§ **What is expected**: Check each line of the data below for the string "This", then state how many have it and nothing else.

Saved data entries:

▼

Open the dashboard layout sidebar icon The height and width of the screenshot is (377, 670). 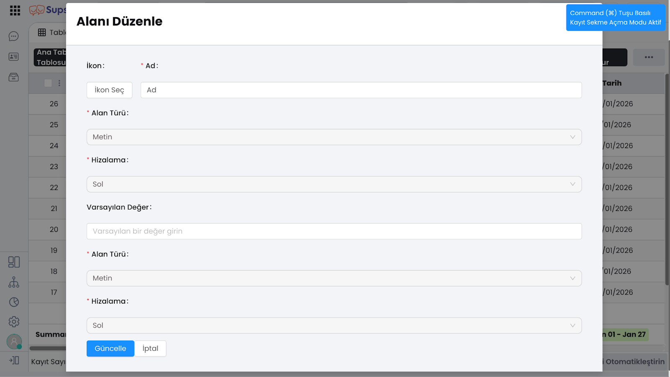pyautogui.click(x=14, y=262)
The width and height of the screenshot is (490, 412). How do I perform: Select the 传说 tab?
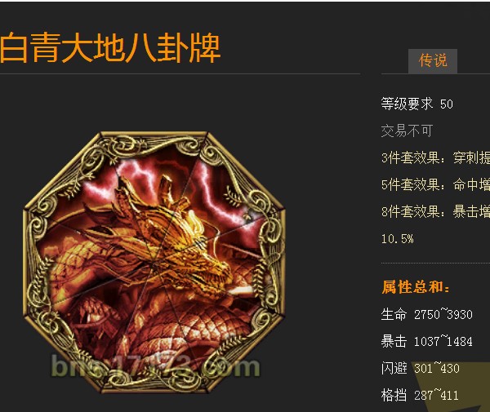[x=433, y=60]
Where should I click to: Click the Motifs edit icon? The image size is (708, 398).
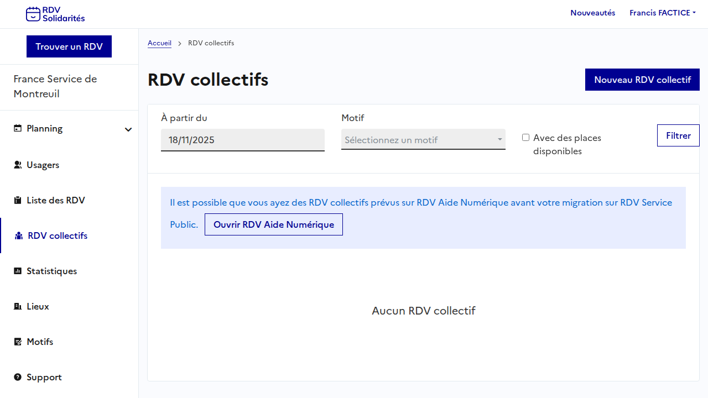(x=18, y=342)
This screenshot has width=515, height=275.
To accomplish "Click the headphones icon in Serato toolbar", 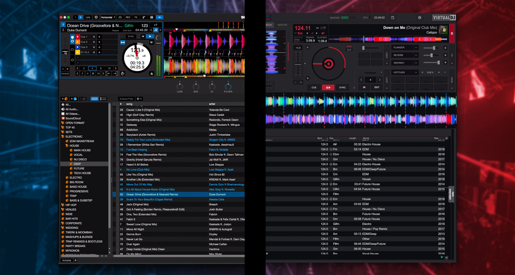I will click(x=120, y=17).
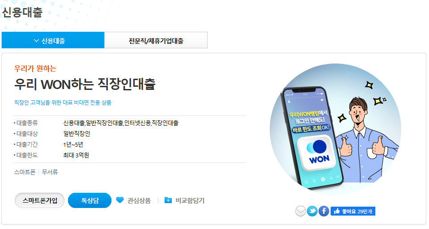Click the 비교함담기 folder plus icon
The image size is (429, 229).
pyautogui.click(x=168, y=200)
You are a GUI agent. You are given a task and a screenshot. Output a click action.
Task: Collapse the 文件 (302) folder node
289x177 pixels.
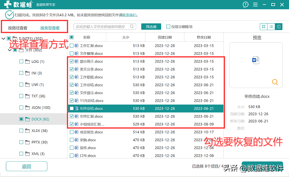[9, 50]

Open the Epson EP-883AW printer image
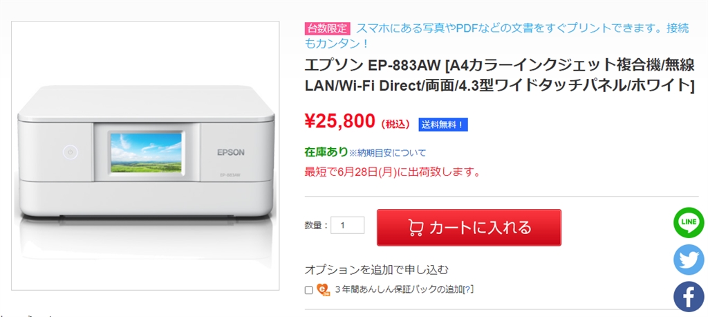click(144, 156)
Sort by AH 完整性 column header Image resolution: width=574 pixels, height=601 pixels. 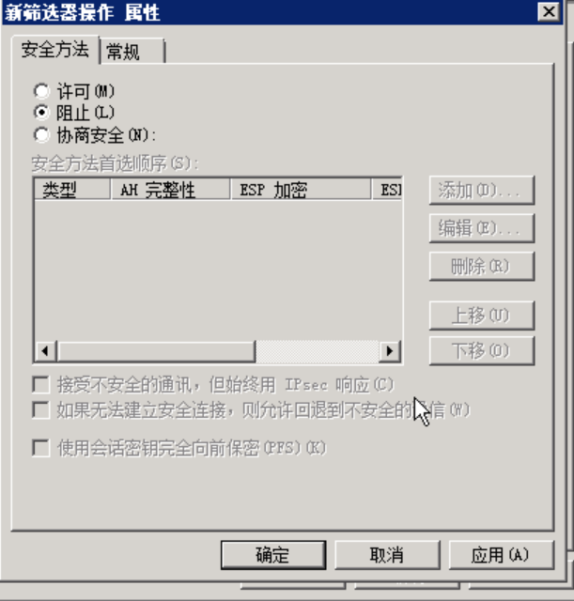pyautogui.click(x=171, y=190)
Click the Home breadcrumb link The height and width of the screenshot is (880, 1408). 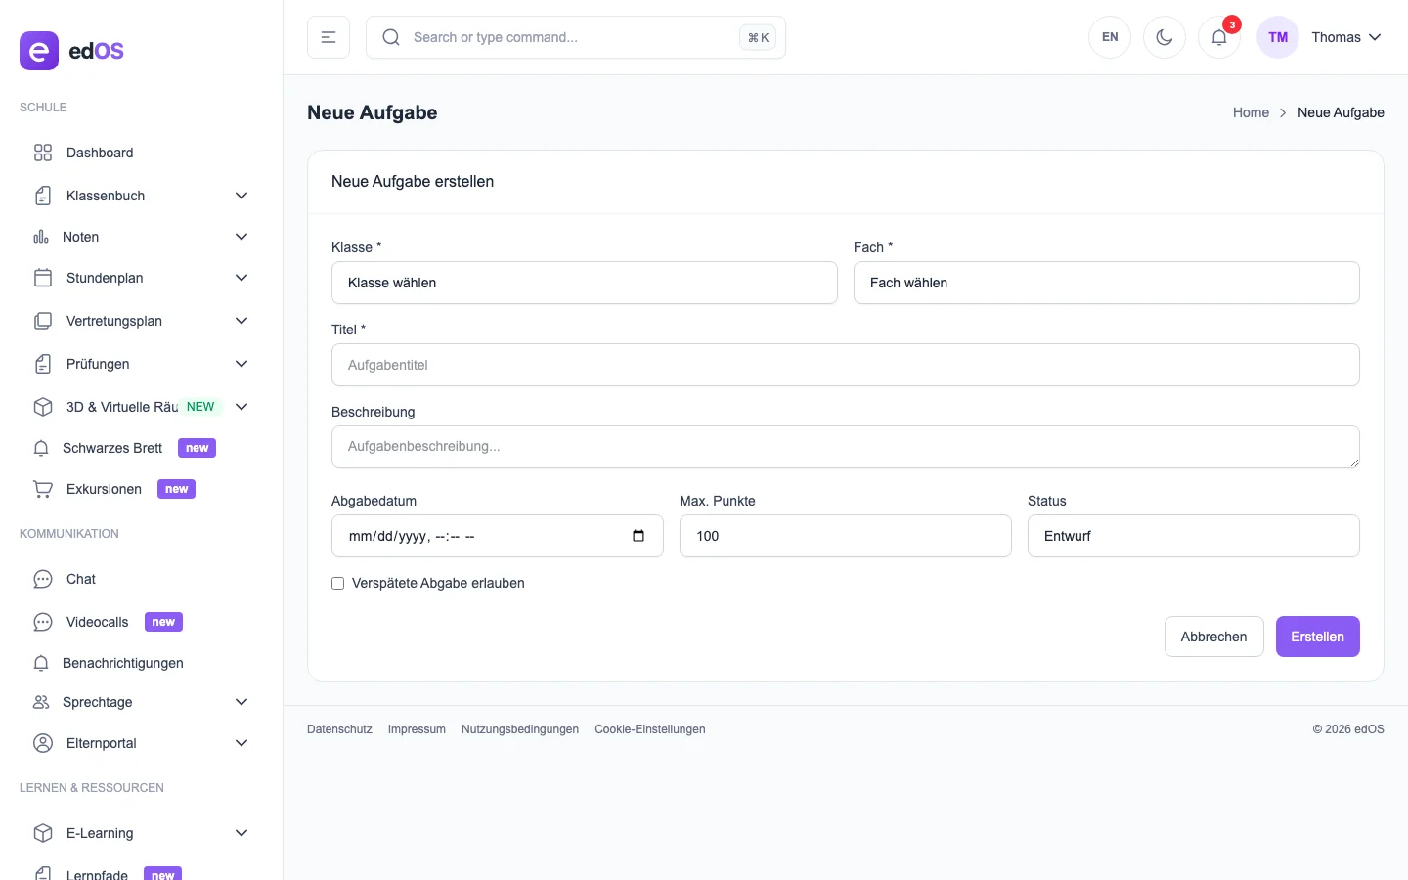(1251, 112)
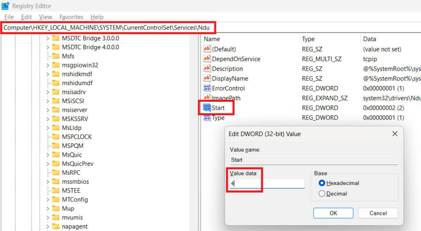Click the DisplayName string value icon

[x=207, y=79]
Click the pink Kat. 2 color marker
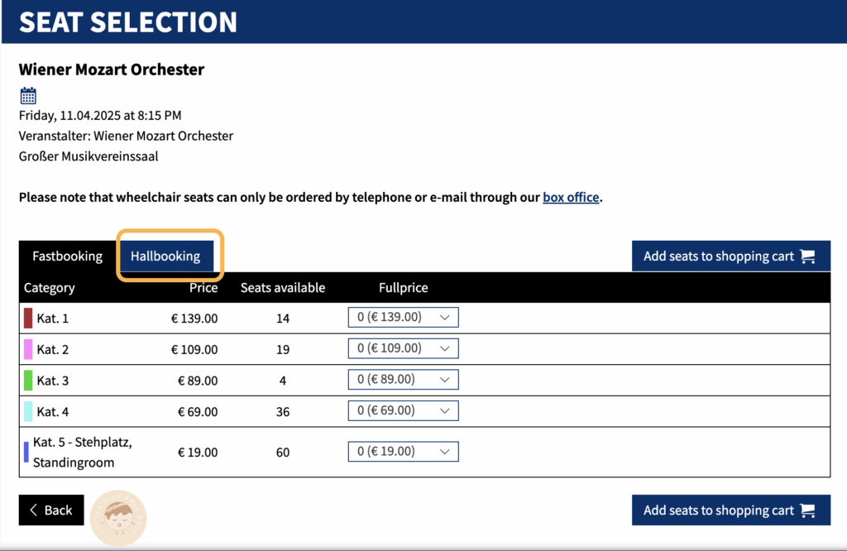 tap(28, 349)
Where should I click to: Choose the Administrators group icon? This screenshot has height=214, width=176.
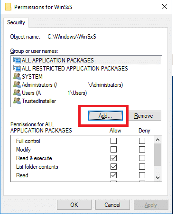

▲

§ **Written reply**: 2